- WHAT TO DO -
Within the listing below, how many lines include the string "agent"? Reply with only the number.

- ENTRIES SHOWN -

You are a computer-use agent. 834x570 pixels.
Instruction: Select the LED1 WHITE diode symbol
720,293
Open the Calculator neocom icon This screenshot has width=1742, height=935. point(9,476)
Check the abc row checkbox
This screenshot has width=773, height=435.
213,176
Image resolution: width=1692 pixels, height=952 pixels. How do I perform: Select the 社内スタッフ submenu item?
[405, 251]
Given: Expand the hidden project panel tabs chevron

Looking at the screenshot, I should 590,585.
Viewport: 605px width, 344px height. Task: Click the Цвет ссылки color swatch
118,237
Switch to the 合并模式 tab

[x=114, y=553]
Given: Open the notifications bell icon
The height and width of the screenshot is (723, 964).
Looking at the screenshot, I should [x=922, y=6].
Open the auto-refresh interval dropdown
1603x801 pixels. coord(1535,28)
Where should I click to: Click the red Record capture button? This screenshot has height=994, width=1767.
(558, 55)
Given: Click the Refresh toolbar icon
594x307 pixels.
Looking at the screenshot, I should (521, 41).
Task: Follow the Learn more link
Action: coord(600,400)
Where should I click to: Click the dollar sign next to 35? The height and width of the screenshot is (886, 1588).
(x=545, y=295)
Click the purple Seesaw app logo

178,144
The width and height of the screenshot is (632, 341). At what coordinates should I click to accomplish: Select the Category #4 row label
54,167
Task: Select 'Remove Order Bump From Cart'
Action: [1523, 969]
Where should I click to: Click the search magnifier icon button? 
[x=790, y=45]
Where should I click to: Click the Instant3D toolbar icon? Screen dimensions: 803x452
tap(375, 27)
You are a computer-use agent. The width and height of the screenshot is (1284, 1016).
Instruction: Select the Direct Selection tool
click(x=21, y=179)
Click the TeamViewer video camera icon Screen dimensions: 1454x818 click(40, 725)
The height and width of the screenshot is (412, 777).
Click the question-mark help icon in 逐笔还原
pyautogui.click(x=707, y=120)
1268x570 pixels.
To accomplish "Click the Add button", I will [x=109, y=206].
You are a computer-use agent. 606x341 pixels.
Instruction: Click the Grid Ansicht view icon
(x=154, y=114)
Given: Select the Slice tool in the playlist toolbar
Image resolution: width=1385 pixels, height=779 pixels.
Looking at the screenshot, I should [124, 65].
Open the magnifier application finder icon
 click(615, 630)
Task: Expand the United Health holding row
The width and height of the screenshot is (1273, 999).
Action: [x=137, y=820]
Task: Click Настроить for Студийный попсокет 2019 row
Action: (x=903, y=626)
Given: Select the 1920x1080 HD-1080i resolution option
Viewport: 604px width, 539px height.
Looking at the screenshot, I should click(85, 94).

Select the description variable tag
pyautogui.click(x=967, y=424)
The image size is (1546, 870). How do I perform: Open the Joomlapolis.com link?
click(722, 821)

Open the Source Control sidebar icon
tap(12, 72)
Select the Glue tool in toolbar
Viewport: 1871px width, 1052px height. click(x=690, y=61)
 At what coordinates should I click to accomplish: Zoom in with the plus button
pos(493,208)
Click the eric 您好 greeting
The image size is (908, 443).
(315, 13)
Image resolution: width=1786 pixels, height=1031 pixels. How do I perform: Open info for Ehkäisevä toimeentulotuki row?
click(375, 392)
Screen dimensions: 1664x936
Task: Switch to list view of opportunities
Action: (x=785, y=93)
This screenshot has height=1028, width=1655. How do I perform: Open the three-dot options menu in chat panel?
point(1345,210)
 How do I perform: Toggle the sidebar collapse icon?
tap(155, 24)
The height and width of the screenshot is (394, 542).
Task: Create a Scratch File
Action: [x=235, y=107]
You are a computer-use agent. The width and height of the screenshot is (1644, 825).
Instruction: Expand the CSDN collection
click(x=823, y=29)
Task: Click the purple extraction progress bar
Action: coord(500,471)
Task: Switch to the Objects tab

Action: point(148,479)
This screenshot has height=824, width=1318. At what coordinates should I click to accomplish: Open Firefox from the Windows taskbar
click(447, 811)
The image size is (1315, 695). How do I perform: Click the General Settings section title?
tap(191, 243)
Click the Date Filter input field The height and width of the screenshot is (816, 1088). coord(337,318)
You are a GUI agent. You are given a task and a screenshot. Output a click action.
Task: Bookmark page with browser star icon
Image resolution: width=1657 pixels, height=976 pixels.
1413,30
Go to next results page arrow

- TASK RESPONSE -
5